Installation & permissions

Does OCR need any permission?

No. Reading an image from a file or stdin and running Vision on its pixels requires no TCC permission. macvision never calls a permission prompt.

--screen says screencapture failed

--screen shells out to the macOS screencapture tool, which needs Screen Recording granted to your terminal emulator in System Settings > Privacy & Security. Grant it there, then retry.

--clipboard finds no image

Copy an image (not a file reference) to the clipboard first. In Preview or a browser, copy an image, then run macvision ocr --clipboard.

Do I need a terminal emulator app?

For file and stdin input, no. For --screen (Screen Recording) and --clipboard, macOS TCC grants access to the terminal emulator app bundle (Terminal.app, iTerm, Warp), so run macvision from one of those.


OCR

Which languages are supported?

VNRecognizeTextRequest supports 50+ languages. Pass them with --lang, e.g. --lang zh-Hans,en-US. Common Chinese identifiers are zh-Hans (Simplified) and zh-Hant (Traditional).

What does --level fast do?

It uses the faster, less accurate recognition path. Useful for huge batches where speed matters more than precision.

The confidence looks low but the text is right

VNRecognizedText.confidence can report modest values even for clean text. The text field is the top candidate; trust it and filter by min-confidence only when you need to.


Coordinates

What origin do bounding boxes use?

Top-left, in pixels: [x, y, w, h]. This matches how agents address the screen. Vision itself uses normalized bottom-left coordinates; macvision converts for you. The normalized form is in norm.
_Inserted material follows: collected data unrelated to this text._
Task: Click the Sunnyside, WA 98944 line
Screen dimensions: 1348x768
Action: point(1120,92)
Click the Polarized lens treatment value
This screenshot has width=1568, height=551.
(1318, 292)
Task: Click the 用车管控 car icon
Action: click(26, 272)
How do I crop an image to an OCR box?

BBOX=$(macvision ocr img.png | jq -c '.texts[0].bbox')
# BBOX = [x,y,w,h] in pixels → use sips to crop

Detection

What does detect run by default?

If you pass no detector flag, it runs faces, barcodes, text regions, and horizon. Pass --rects to add document/card rectangle detection.

It found no barcodes

Either there is none, or the symbology is not in the default set. Try --barcodes --symbologies qr,ean13,code128,pdf417,datamatrix.


feature

What is a feature-print?

A fixed-length float vector that describes an image’s visual content. Identical or near-identical images have a small distance. Use it for deduplication and similarity search.

What threshold means “same image”?

It depends on your data. macvision reports same as distance < 0.5 as a loose hint, but you should calibrate a threshold on your own image set.


Internals

Why no NSApplication?

Vision’s perform(_:) is synchronous and needs no run loop. macvision only touches AppKit lazily, to read the clipboard. That keeps file/stdin OCR fast and dependency-light.

Is the binary signed?

Release binaries are ad-hoc signed. Homebrew removes the quarantine attribute in post_install. Direct downloads may need:

xattr -dr com.apple.quarantine /usr/local/bin/macvision

Why FIFO and not HTTP for the daemon?

Named pipes match the shell-native style of the toolchain: echo ... > req.fifo; cat res.fifo. There is no port to bind and no HTTP to parse. See Design.